*Work instruction:*
From the line containing "829x518 pixels. At" through the last line below, copy every line exactly, leaving out the pictures.

*The data:*

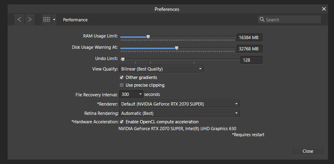The height and width of the screenshot is (164, 334).
Task: Open the Renderer dropdown
Action: tap(179, 104)
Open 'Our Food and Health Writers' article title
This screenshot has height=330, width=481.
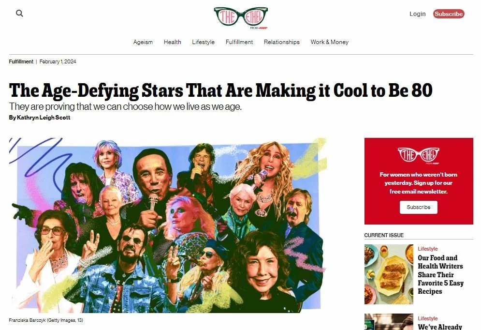440,275
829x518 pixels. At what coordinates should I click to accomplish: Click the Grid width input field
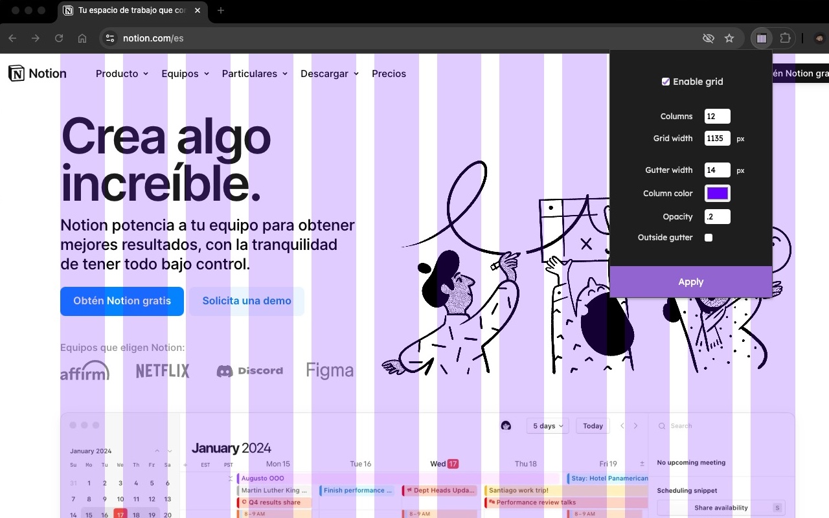coord(718,139)
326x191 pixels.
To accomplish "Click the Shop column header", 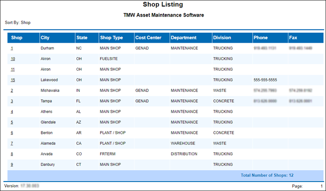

*Result of the task:*
829x518 pixels. At what coordinates should I click to accomplish: Click the Grid width input field
coord(718,139)
326x191 pixels.
To accomplish "Click the Shop column header", 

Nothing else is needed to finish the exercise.